* DATA TO PROCESS *
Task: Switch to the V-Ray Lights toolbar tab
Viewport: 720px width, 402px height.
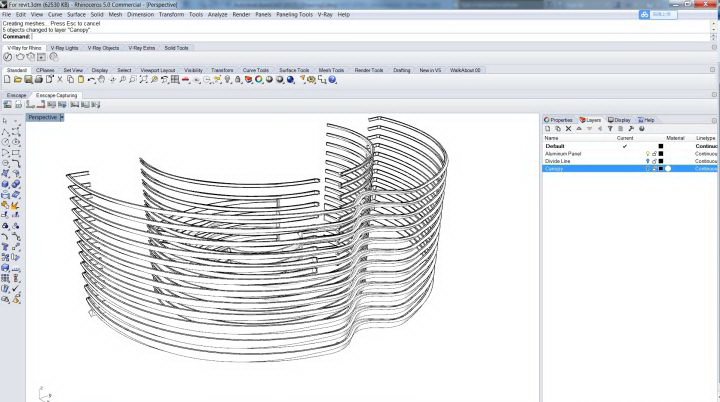Action: click(65, 47)
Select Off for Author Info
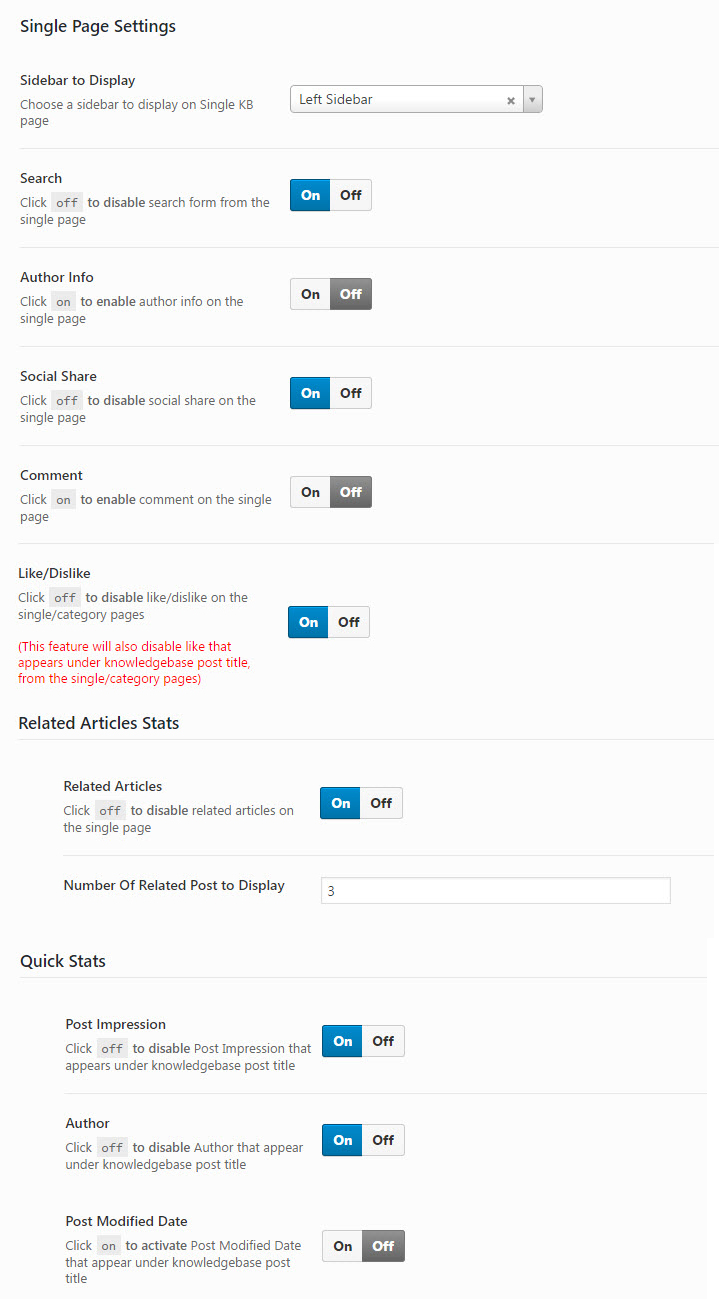719x1299 pixels. coord(351,294)
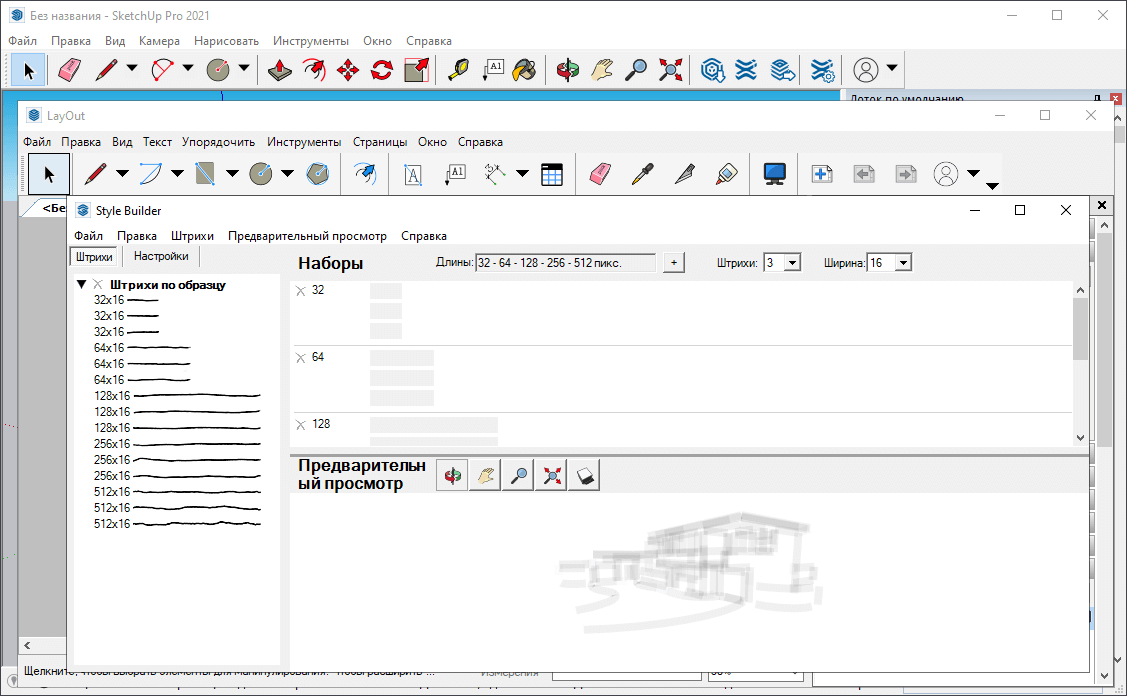Viewport: 1127px width, 696px height.
Task: Click the Orbit icon in the preview toolbar
Action: (x=454, y=477)
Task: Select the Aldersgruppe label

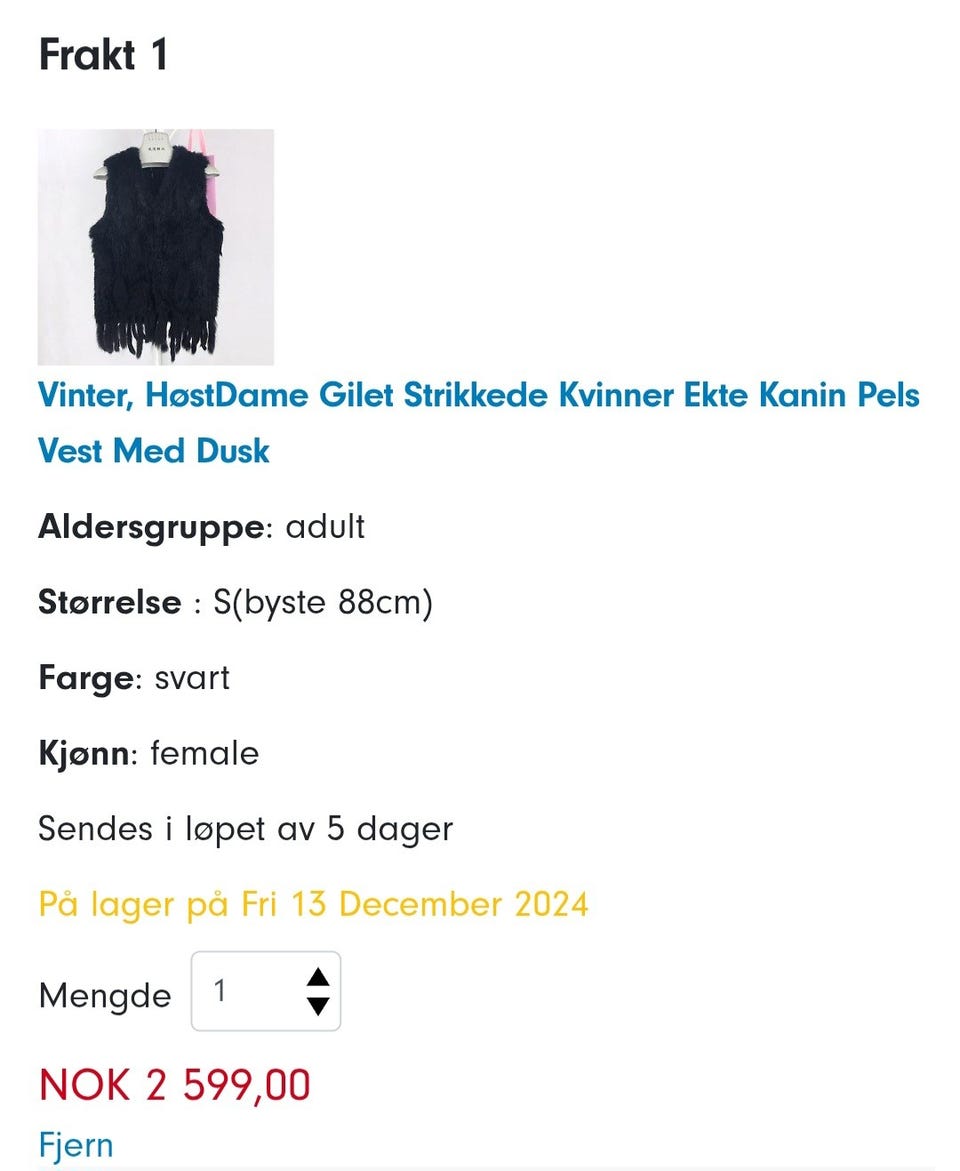Action: [x=151, y=527]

* SET TASK *
Copy out all of the data above line for line, with the same wording, and leave the pictures out.

* EXERCISE SOLUTION *
Task: Switch to the V-Ray Lights toolbar tab
Viewport: 720px width, 402px height.
Action: click(65, 47)
Select Off for Author Info
719x1299 pixels. coord(351,294)
Viewport: 1127px width, 696px height.
Task: Click the Orbit icon in the preview toolbar
Action: (x=454, y=477)
Task: Select the Aldersgruppe label

Action: [x=151, y=527]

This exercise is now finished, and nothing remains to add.